**Document extract:**

[Start of section]

Part III - Longer Term Plans

In the long run, the OBO-Edit reasoner framework will allow pluggable "reasoner adapters". These adapters will allow OBO-Edit to call third party reasoners (like Racer, etc) via the standard reasoner interfaces.

[End of section]

**Supplied material:**
[Start of section]

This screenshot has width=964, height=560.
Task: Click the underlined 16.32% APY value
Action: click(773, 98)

[End of section]
[Start of section]

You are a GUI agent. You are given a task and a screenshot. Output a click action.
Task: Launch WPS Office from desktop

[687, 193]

[End of section]
[Start of section]

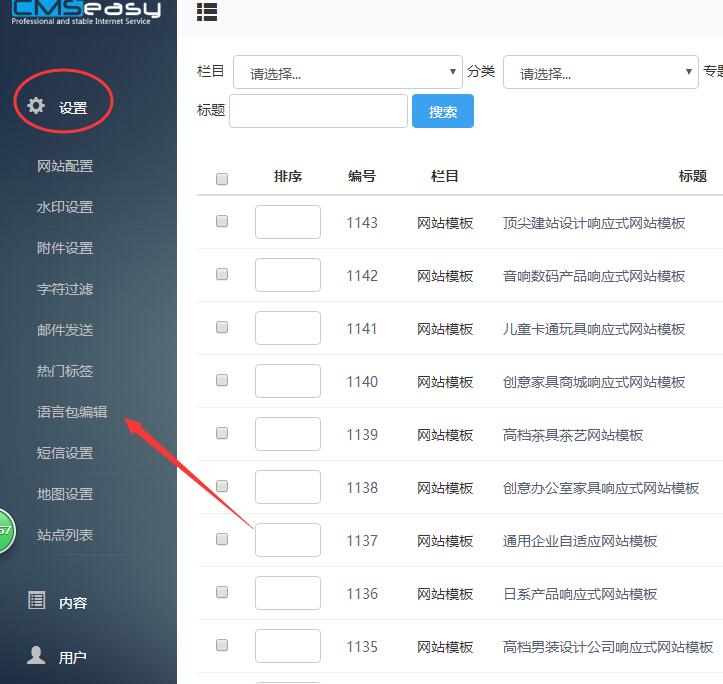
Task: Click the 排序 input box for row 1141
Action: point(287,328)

[End of section]

**Task prompt:**
Return the portion of the OBO-Edit plans excerpt starting at "Part III - Longer" and ending at "standard reasoner interfaces.", word for word. The material is separate from the OBO-Edit plans excerpt.

**Reply to the exercise:**
Part III - Longer Term Plans

In the long run, the OBO-Edit reasoner framework will allow pluggable "reasoner adapters". These adapters will allow OBO-Edit to call third party reasoners (like Racer, etc) via the standard reasoner interfaces.